The message comes as an air quality report is being submitted to Portsmouth City Council’s cabinet meeting that shows that in the first three months of operation nearly all vehicles (95 per cent) travelling through the recently installed Clean Air Zone (CAZ) in Portsmouth were compliant with the zone, meaning their emissions were in line with government-set standards. This indicates that the work the council has done to upgrade the most polluting vehicles has been a big success.
Leader of Portsmouth City Council, Cllr Gerald Vernon-Jackson, said: “We’ve seen in recent years a real appetite from everyone in Portsmouth to play their part and reduce air pollution in the city for the good of our health and the wellbeing of the city’s children and vulnerable residents. These recent results are encouraging as people are making positive choices.
“As a city we’re perfectly formed for people that want to cycle, walk, rent an e-scooter or take the bus, and nearly all our taxis are also compliant with the most recent regulations, meaning there’s never been a better reason to leave the car at home and be part of a change for the future.”
The Air Quality Quarterly Report is being presented to cabinet on Tuesday 21 June. The report details the effects of the Clean Air Zone (CAZ), that was introduced to the city in November 21, as well as the range of ways the council is working to reduce air pollution in Portsmouth.
According to the report, since the CAZ was introduced on 29 November 2021 until the end of February 2022, an average of 44 vehicles were charged to enter the zone each day. One third (35%) of these vehicles were issued with a penalty charge notice, meaning they didn’t pay the charge on time and had to be reminded.
By February, the average number of penalty charge notices issued was 14 a day, which is slightly down from when the zone first launched in November.
One of the reasons compliance rates are so high is because the council is working towards making Portsmouth a healthier and happier city with air quality and climate change at the heart of its decisions and actions. Before the CAZ was operational, only 3 per cent of vehicles operating within Portsmouth were HGVs, buses and coaches, but they accounted for 24 per cent of NOx emissions.

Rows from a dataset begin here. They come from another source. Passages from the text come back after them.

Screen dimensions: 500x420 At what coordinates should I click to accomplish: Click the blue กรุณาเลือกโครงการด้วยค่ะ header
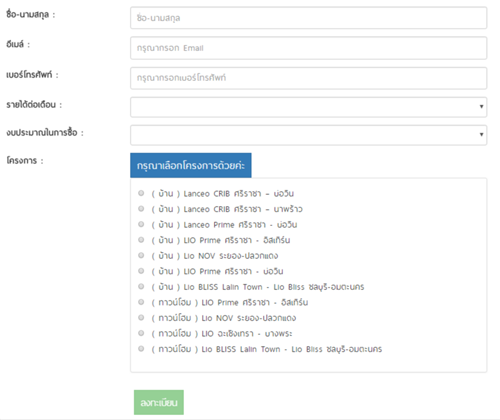[x=191, y=165]
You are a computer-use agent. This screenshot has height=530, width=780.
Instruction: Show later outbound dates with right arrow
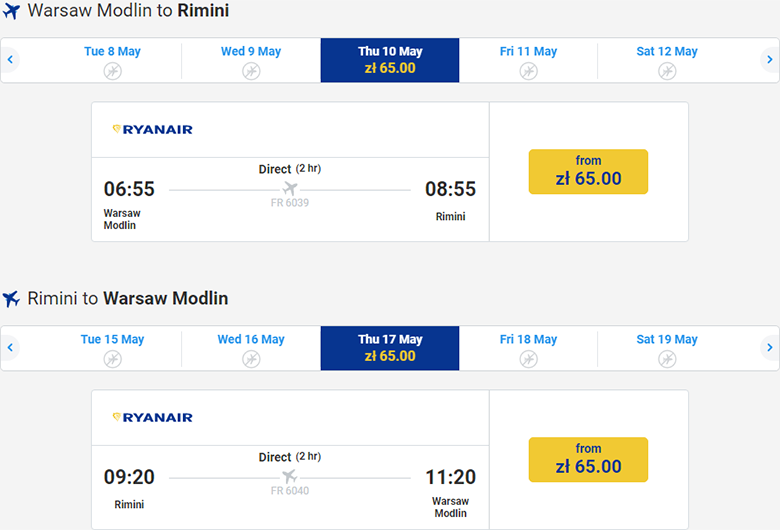click(769, 60)
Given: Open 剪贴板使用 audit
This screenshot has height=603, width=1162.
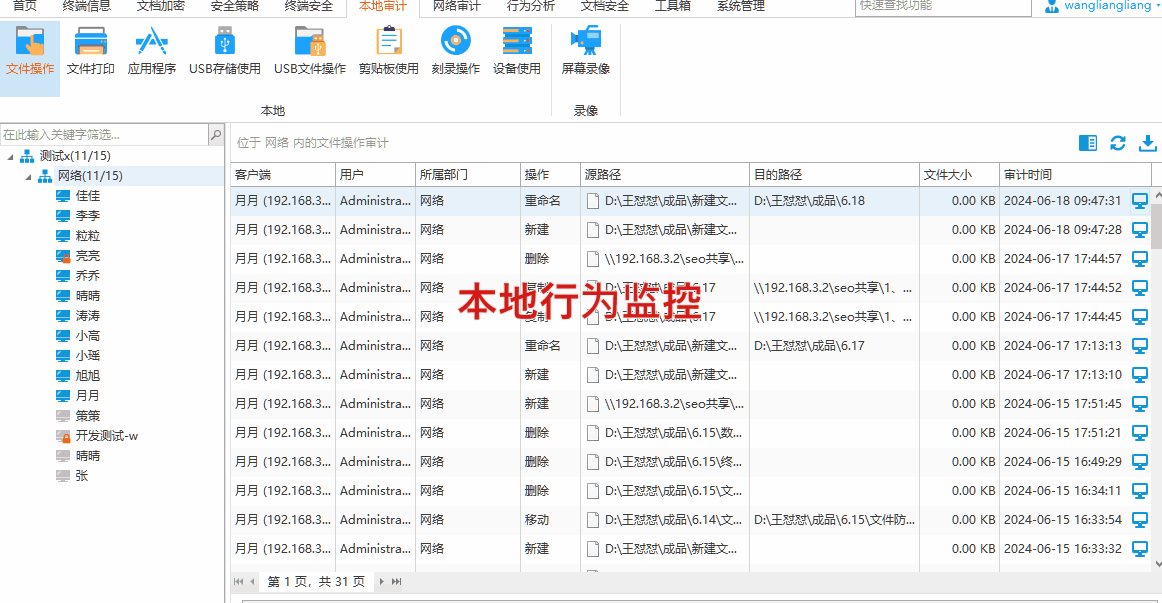Looking at the screenshot, I should [x=388, y=51].
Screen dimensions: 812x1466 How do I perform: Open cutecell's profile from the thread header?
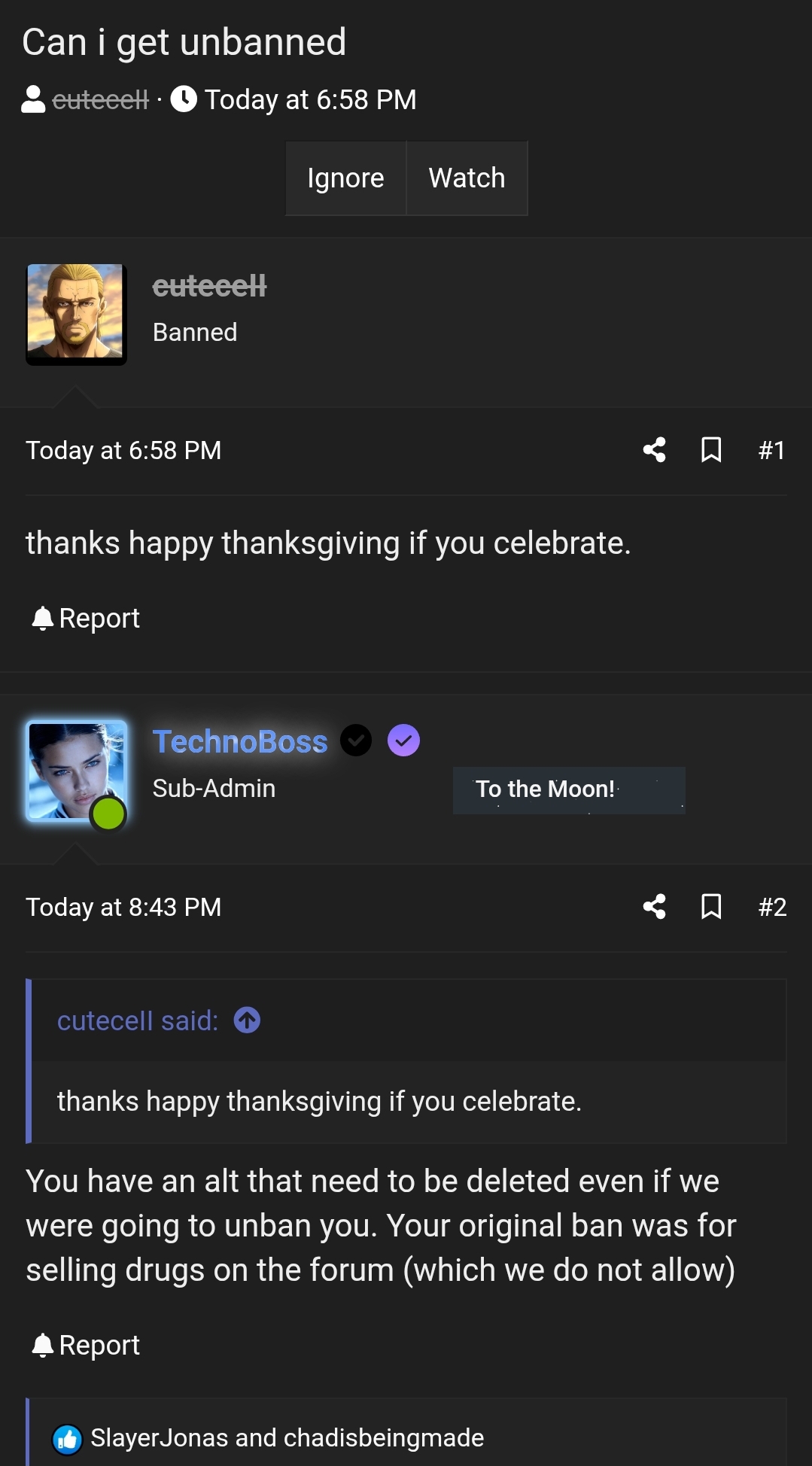click(99, 99)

The council secured government funding to support the upgrade of 69 HGVs, 162 buses and coaches, and 119 taxis and private hire vehicles, including 26 wheelchair accessible vehicles. All of these vehicles, including 97 per cent of all taxis and private hire vehicles licensed in Portsmouth, are now compliant with the CAZ.
Other ways the council is working to reduce air pollution include funding businesses to enable their staff to cycle and walk to work through the Workplace Sustainable Travel Fund, and switching to greener fuel for the city’s refuse vehicles.
Poor air quality is the largest environmental risk to public health in the UK. Every year, between 28,000-36,000 deaths in the UK are thought to be caused by air pollution. Studies have shown that long-term exposure reduces life expectancy and exasperates pre-existing conditions such as breathing and heart-related diseases. Short-term exposure to higher levels of air pollution can also affect asthma, and increase rates of hospital admissions and death.
Reducing air pollution in the city is the responsibility of everyone. As a resident there are measures that you can take to improve the air we breathe.
- Switch your engine off when you’re waiting at traffic lights, in traffic queues and when dropping off and collecting people. Even switching off for one minute makes a difference, and for some newer cars, switching off for two seconds reduces pollution. Remember ‘cough cough, engine off’
- Consider making your next vehicle an electric vehicle. The council has installed around 100 on-street charging points in the city to help people make the switch when the time is right.
- Choose to cycle if you can. The council has produced a map of quieter cycle routes to help you – https://www.portsmouth.gov.uk/wp-content/uploads/2020/05/trv-quieter-routes-cycle-map.pdf
- Take the bus. The council has teamed up with First Solent and Hampshire County Council to secure £6.5 million to replace 35 diesel buses with new electric buses on three key routes across the city, improving air quality across four of Portsmouth’s air pollution hot spots
- Rent an e-scooter. If you’re a new user you can use the code CLEANAIR22 to get 15mins of free riding between the 15th and 19th of June.